* **Exercise**: Start to finish, the listing must be rewritten exactly.

* **The records**:
::::::::::
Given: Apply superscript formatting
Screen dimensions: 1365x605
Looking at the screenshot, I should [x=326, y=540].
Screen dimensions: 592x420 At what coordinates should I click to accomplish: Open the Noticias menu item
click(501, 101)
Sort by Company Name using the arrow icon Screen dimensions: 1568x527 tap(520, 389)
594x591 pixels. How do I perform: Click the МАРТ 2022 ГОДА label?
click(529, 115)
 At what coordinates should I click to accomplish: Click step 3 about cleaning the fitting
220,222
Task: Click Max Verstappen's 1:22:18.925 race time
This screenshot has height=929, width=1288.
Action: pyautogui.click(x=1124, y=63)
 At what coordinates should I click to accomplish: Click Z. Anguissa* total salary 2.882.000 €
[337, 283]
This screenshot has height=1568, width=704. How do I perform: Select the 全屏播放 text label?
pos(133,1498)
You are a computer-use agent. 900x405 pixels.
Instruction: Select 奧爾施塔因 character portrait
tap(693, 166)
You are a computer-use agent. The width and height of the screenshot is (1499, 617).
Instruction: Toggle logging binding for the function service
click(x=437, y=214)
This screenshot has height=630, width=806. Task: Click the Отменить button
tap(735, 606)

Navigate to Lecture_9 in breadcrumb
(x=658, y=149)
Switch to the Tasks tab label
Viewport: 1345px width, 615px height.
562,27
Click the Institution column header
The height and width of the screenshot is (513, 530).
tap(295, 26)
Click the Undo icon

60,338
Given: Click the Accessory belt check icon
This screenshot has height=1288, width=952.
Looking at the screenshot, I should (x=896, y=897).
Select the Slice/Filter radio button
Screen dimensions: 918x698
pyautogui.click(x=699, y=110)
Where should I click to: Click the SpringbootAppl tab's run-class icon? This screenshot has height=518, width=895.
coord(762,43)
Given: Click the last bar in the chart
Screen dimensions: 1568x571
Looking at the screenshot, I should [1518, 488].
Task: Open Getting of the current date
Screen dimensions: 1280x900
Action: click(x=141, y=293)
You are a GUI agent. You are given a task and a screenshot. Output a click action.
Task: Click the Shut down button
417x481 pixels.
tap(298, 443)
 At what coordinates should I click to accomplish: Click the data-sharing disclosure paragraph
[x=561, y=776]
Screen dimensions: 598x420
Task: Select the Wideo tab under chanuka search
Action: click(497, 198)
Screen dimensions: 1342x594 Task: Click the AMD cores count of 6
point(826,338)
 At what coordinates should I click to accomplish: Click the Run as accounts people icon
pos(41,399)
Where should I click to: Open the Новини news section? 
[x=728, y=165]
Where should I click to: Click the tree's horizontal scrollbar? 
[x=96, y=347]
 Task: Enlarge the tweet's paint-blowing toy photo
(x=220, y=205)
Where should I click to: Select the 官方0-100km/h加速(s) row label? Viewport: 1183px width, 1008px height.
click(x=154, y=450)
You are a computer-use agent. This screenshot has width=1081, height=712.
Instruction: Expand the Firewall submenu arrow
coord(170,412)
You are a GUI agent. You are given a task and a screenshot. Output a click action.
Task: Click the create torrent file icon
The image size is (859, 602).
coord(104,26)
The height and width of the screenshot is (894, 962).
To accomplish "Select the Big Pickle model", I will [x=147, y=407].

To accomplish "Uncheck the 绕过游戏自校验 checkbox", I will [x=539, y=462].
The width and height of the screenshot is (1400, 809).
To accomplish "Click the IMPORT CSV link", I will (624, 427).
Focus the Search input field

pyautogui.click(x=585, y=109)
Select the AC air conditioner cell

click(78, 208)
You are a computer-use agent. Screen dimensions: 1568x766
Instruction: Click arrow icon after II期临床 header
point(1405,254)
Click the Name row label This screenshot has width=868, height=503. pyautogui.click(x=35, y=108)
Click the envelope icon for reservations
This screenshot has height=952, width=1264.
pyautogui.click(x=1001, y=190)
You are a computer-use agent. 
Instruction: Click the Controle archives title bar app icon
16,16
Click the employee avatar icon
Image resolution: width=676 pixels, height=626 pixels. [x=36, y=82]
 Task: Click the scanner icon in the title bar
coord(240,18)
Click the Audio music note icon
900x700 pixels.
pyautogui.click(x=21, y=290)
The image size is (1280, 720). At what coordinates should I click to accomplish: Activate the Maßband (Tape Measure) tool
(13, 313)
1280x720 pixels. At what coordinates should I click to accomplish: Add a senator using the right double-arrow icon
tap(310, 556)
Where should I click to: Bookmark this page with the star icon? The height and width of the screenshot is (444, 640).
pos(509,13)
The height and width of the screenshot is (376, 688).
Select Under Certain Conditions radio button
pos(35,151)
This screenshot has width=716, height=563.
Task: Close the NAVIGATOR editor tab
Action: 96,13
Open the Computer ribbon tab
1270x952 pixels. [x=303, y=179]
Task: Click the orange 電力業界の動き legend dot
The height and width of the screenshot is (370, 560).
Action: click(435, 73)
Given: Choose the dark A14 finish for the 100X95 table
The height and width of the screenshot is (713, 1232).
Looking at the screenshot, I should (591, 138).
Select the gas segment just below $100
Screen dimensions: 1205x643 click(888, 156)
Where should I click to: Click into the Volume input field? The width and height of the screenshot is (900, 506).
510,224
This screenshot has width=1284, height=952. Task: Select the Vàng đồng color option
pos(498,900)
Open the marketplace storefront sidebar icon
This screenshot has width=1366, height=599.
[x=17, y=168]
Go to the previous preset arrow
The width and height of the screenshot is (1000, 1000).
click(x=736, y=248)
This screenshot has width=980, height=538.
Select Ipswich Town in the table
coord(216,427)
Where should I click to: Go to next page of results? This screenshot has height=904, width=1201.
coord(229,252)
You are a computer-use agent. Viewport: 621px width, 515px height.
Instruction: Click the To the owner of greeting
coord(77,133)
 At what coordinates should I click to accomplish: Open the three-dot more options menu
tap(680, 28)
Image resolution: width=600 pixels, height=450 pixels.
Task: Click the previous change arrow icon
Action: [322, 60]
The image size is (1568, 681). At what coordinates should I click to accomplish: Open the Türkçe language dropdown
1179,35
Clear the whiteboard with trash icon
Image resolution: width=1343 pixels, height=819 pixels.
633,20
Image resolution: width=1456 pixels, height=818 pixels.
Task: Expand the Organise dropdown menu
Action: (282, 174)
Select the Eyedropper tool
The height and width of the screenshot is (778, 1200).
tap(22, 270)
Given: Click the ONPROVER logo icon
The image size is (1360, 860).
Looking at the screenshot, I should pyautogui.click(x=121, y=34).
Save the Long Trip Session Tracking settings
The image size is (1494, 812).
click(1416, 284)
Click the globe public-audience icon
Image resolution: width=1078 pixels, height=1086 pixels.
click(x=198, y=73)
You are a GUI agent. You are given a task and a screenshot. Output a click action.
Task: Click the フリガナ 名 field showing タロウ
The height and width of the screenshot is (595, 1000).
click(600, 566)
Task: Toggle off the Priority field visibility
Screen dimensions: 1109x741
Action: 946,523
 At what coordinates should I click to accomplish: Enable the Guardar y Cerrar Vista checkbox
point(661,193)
::::::::::
* **Response for this exercise**:
Given: Apply superscript formatting
Screen dimensions: 1365x605
Looking at the screenshot, I should [x=326, y=540].
Screen dimensions: 592x420 At what coordinates should I click to accomplish: Open the Noticias menu item
click(501, 101)
Sort by Company Name using the arrow icon Screen dimensions: 1568x527 tap(520, 389)
594x591 pixels. How do I perform: Click the МАРТ 2022 ГОДА label?
click(529, 115)
 At what coordinates should I click to accomplish: Click step 3 about cleaning the fitting
220,222
Task: Click Max Verstappen's 1:22:18.925 race time
This screenshot has height=929, width=1288.
Action: pyautogui.click(x=1124, y=63)
 At what coordinates should I click to accomplish: Click Z. Anguissa* total salary 2.882.000 €
[337, 283]
This screenshot has height=1568, width=704. How do I perform: Select the 全屏播放 text label?
pos(133,1498)
You are a computer-use agent. 900x405 pixels.
Instruction: Select 奧爾施塔因 character portrait
tap(693, 166)
You are a computer-use agent. The width and height of the screenshot is (1499, 617).
Instruction: Toggle logging binding for the function service
click(x=437, y=214)
This screenshot has height=630, width=806. Task: Click the Отменить button
tap(735, 606)

Navigate to Lecture_9 in breadcrumb
(x=658, y=149)
Switch to the Tasks tab label
Viewport: 1345px width, 615px height.
562,27
Click the Institution column header
The height and width of the screenshot is (513, 530).
tap(295, 26)
Click the Undo icon

60,338
Given: Click the Accessory belt check icon
This screenshot has height=1288, width=952.
Looking at the screenshot, I should (x=896, y=897).
Select the Slice/Filter radio button
Screen dimensions: 918x698
pyautogui.click(x=699, y=110)
Where should I click to: Click the SpringbootAppl tab's run-class icon? This screenshot has height=518, width=895.
coord(762,43)
Given: Click the last bar in the chart
Screen dimensions: 1568x571
Looking at the screenshot, I should [1518, 488].
Task: Open Getting of the current date
Screen dimensions: 1280x900
Action: click(x=141, y=293)
You are a GUI agent. You are given a task and a screenshot. Output a click action.
Task: Click the Shut down button
417x481 pixels.
tap(298, 443)
 At what coordinates should I click to accomplish: Click the data-sharing disclosure paragraph
[x=561, y=776]
Screen dimensions: 598x420
Task: Select the Wideo tab under chanuka search
Action: click(497, 198)
Screen dimensions: 1342x594 Task: Click the AMD cores count of 6
point(826,338)
 At what coordinates should I click to accomplish: Click the Run as accounts people icon
pos(41,399)
Where should I click to: Open the Новини news section? 
[x=728, y=165]
Where should I click to: Click the tree's horizontal scrollbar? 
[x=96, y=347]
 Task: Enlarge the tweet's paint-blowing toy photo
(x=220, y=205)
Where should I click to: Select the 官方0-100km/h加速(s) row label? Viewport: 1183px width, 1008px height.
click(x=154, y=450)
You are a computer-use agent. This screenshot has width=1081, height=712.
Instruction: Expand the Firewall submenu arrow
coord(170,412)
You are a GUI agent. You are given a task and a screenshot. Output a click action.
Task: Click the create torrent file icon
The image size is (859, 602).
coord(104,26)
The height and width of the screenshot is (894, 962).
To accomplish "Select the Big Pickle model", I will [x=147, y=407].

To accomplish "Uncheck the 绕过游戏自校验 checkbox", I will [x=539, y=462].
The width and height of the screenshot is (1400, 809).
To accomplish "Click the IMPORT CSV link", I will (624, 427).
Focus the Search input field

pyautogui.click(x=585, y=109)
Select the AC air conditioner cell

click(78, 208)
You are a computer-use agent. Screen dimensions: 1568x766
Instruction: Click arrow icon after II期临床 header
point(1405,254)
Click the Name row label This screenshot has width=868, height=503. pyautogui.click(x=35, y=108)
Click the envelope icon for reservations
This screenshot has height=952, width=1264.
pyautogui.click(x=1001, y=190)
You are a computer-use agent. 
Instruction: Click the Controle archives title bar app icon
16,16
Click the employee avatar icon
Image resolution: width=676 pixels, height=626 pixels. [x=36, y=82]
 Task: Click the scanner icon in the title bar
coord(240,18)
Click the Audio music note icon
900x700 pixels.
pyautogui.click(x=21, y=290)
The image size is (1280, 720). At what coordinates should I click to accomplish: Activate the Maßband (Tape Measure) tool
(13, 313)
1280x720 pixels. At what coordinates should I click to accomplish: Add a senator using the right double-arrow icon
tap(310, 556)
Where should I click to: Bookmark this page with the star icon? The height and width of the screenshot is (444, 640).
pos(509,13)
The height and width of the screenshot is (376, 688).
Select Under Certain Conditions radio button
pos(35,151)
This screenshot has width=716, height=563.
Task: Close the NAVIGATOR editor tab
Action: 96,13
Open the Computer ribbon tab
1270x952 pixels. [x=303, y=179]
Task: Click the orange 電力業界の動き legend dot
The height and width of the screenshot is (370, 560).
Action: click(435, 73)
Given: Choose the dark A14 finish for the 100X95 table
The height and width of the screenshot is (713, 1232).
Looking at the screenshot, I should (591, 138).
Select the gas segment just below $100
Screen dimensions: 1205x643 click(888, 156)
Where should I click to: Click into the Volume input field? The width and height of the screenshot is (900, 506).
510,224
This screenshot has width=1284, height=952. Task: Select the Vàng đồng color option
pos(498,900)
Open the marketplace storefront sidebar icon
This screenshot has width=1366, height=599.
[x=17, y=168]
Go to the previous preset arrow
The width and height of the screenshot is (1000, 1000).
click(x=736, y=248)
This screenshot has width=980, height=538.
Select Ipswich Town in the table
coord(216,427)
Where should I click to: Go to next page of results? This screenshot has height=904, width=1201.
coord(229,252)
You are a computer-use agent. Viewport: 621px width, 515px height.
Instruction: Click the To the owner of greeting
coord(77,133)
 At what coordinates should I click to accomplish: Open the three-dot more options menu
tap(680, 28)
Image resolution: width=600 pixels, height=450 pixels.
Task: Click the previous change arrow icon
Action: [322, 60]
The image size is (1568, 681). At what coordinates should I click to accomplish: Open the Türkçe language dropdown
1179,35
Clear the whiteboard with trash icon
Image resolution: width=1343 pixels, height=819 pixels.
633,20
Image resolution: width=1456 pixels, height=818 pixels.
Task: Expand the Organise dropdown menu
Action: (282, 174)
Select the Eyedropper tool
The height and width of the screenshot is (778, 1200).
tap(22, 270)
Given: Click the ONPROVER logo icon
The image size is (1360, 860).
Looking at the screenshot, I should pyautogui.click(x=121, y=34).
Save the Long Trip Session Tracking settings
The image size is (1494, 812).
click(1416, 284)
Click the globe public-audience icon
Image resolution: width=1078 pixels, height=1086 pixels.
click(x=198, y=73)
You are a GUI agent. You are given a task and a screenshot. Output a click action.
Task: Click the フリガナ 名 field showing タロウ
The height and width of the screenshot is (595, 1000).
click(600, 566)
Task: Toggle off the Priority field visibility
Screen dimensions: 1109x741
Action: 946,523
 At what coordinates should I click to accomplish: Enable the Guardar y Cerrar Vista checkbox
point(661,193)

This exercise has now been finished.